Would intranasal antipsychotics be a valuable addition to our repertoire of treatments? There's been very little development of this mechanism of delivery in psychiatry – recent oxytocin studies being a notable exception – though it's not uncommon in other branches of medicine. Katare et al11 provide an update on the field. The method offers several potential benefits for antipsychotics. Rapid absorption means that they can attain plasma levels at a rate similar to intravenous administration; they avoid gastro-intestinal enzymatic degradation and first-pass metabolism, with greater bioavailability meaning that lower doses and reduced side-effects may be possible; and some patients have difficulty swallowing tablets but dislike injections. Further, as well as absorption into the blood stream and thence systemic circulation, the nasal cavity also offers a direct pathway into the brain through the terminations of the olfactory and trigeminal nerves that circumvents the blood–brain barrier. However, there are issues about the volume of deliverable drug, many compounds are inadequately soluble for this method, and there are potential challenges around tolerability and irritation. Experimental animal studies have shown that it is feasible to attain appropriate pharmacokinetic and pharmacodynamic profiles for antipsychotics, and indeed that nanoparticles and nanoemulsions can be utilised to enhance delivery to the brain. Human studies are needed, and more data are required on potential toxicity. Perhaps not to be sniffed at, just yet.

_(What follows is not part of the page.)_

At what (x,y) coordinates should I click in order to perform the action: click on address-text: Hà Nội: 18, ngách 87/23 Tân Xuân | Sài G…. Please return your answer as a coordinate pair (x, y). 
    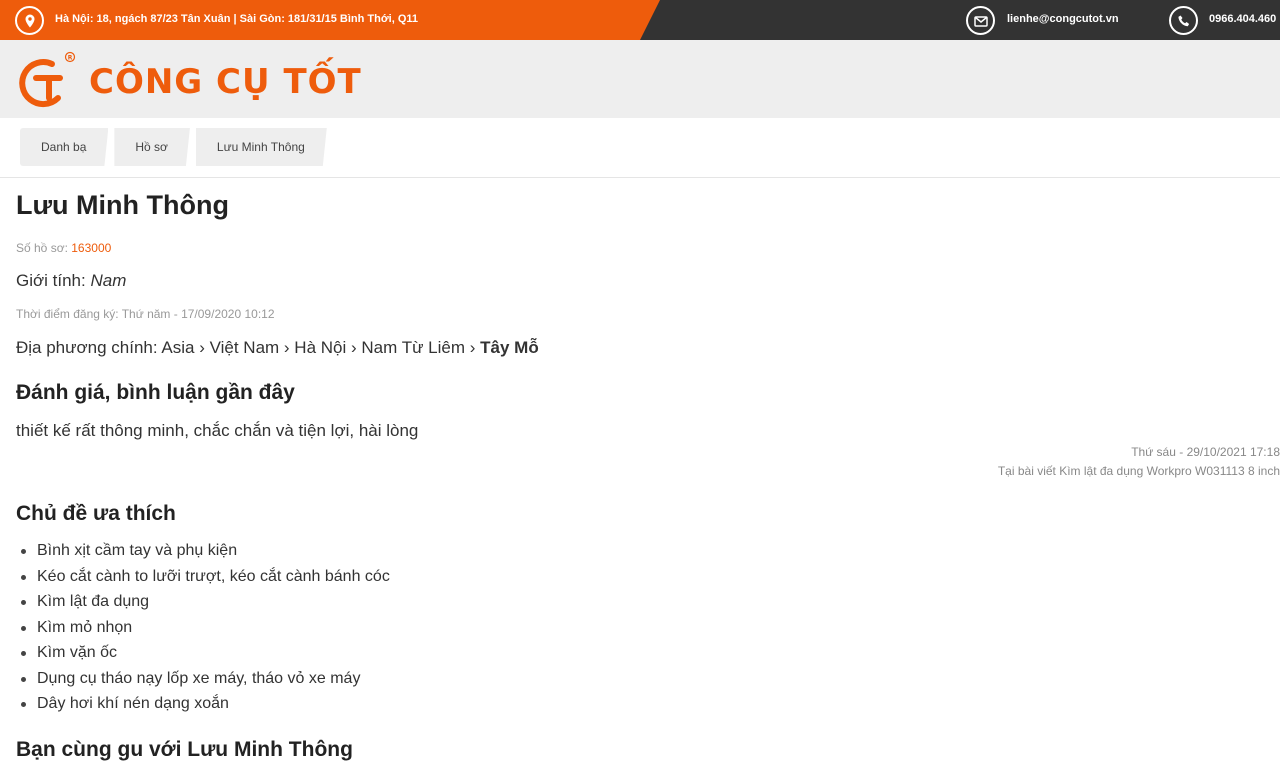
    Looking at the image, I should click on (237, 19).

Finally, selective reporting of data has been the bane of many pharmacotherapy trials; are psychotherapy ones doing things any better? Potential problems include publication bias, with journals favouring ‘positive’ results; researcher allegiance to a tested intervention; and selective reporting, whereby only statistically significant findings are reported. The OpenTrials collaboration is a very welcome development (http://opentrials.net/), but the focus typically remains on medications. Bradley et al12 evaluated randomised controlled psychotherapy trials published between 2010 and 2014 in the five clinical psychology journals with the highest impact factors, identifying 112 studies. Just under 60% were registered (24% prospectively so), and only 11.6% (13 trials) were both correctly registered and reported. Of those 13 trials, seven had evidence of selective outcome reporting (four having discrepancies favouring significant outcomes), and overall, only 4.5% of trials were free from selective outcome reporting. There is currently no easy mechanism for verifying that data are analysed without bias in the majority of trials reported in the highest-impact journals, considerably affecting confidence in their findings. Transparency is needed across all interventional studies.
- © The Royal College of Psychiatrists 2017.